* **LISTED ENTRIES**
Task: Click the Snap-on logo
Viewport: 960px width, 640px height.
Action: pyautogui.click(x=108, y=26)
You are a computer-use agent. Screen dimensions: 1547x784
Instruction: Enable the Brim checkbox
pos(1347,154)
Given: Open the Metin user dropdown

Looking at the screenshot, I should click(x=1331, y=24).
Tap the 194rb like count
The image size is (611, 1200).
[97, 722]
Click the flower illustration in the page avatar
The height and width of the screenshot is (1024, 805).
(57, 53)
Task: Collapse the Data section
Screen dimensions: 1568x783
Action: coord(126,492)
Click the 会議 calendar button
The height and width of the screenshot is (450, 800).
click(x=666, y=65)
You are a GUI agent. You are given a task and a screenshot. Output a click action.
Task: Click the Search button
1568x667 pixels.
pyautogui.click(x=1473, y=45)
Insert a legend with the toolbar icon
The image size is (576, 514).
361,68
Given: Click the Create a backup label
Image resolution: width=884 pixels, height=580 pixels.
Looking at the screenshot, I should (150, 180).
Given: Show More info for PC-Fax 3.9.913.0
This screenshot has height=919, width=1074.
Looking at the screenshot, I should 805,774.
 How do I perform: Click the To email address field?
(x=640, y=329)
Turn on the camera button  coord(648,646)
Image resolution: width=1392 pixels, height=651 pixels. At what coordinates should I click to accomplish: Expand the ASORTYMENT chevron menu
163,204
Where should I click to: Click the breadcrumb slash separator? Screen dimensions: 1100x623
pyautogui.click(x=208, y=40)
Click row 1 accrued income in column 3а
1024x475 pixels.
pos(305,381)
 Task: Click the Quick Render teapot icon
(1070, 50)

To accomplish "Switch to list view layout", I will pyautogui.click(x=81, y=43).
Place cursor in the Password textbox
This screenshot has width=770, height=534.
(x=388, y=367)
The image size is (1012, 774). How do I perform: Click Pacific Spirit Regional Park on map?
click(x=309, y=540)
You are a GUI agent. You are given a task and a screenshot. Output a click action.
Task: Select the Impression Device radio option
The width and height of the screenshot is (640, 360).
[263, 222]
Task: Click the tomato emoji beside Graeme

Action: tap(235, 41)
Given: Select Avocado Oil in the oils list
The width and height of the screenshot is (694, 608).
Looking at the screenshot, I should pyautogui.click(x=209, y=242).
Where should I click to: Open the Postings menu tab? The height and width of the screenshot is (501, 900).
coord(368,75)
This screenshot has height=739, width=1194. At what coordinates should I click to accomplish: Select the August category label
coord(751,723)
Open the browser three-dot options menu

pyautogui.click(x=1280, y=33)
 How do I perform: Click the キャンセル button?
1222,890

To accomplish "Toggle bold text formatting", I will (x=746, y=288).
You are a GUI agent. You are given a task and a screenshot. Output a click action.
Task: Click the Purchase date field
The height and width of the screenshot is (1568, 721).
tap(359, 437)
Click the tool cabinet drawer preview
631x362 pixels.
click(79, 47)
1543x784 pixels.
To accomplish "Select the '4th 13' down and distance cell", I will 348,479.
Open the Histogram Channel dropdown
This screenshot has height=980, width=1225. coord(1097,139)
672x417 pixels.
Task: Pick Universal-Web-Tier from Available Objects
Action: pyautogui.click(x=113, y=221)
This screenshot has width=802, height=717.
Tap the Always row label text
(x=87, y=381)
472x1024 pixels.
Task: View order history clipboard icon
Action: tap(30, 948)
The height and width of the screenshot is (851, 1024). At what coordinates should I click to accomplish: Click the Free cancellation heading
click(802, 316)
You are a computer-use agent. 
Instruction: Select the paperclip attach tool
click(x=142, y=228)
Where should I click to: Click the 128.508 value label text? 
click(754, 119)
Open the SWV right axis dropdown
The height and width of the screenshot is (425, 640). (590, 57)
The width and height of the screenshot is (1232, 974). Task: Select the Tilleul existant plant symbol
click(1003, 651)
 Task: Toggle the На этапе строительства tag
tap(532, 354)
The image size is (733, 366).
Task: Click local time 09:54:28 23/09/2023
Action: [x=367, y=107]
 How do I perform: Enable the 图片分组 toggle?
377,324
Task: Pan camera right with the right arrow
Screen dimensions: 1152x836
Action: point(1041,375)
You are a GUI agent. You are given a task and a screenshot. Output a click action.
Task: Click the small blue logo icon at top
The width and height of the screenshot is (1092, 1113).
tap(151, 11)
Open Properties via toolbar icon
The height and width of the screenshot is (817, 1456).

* **HOW TO COMPLETE THIS TASK**
The answer must be a single number: how many lines in the data contain the string "computer"?

* **COMPLETED EXERCISE**
2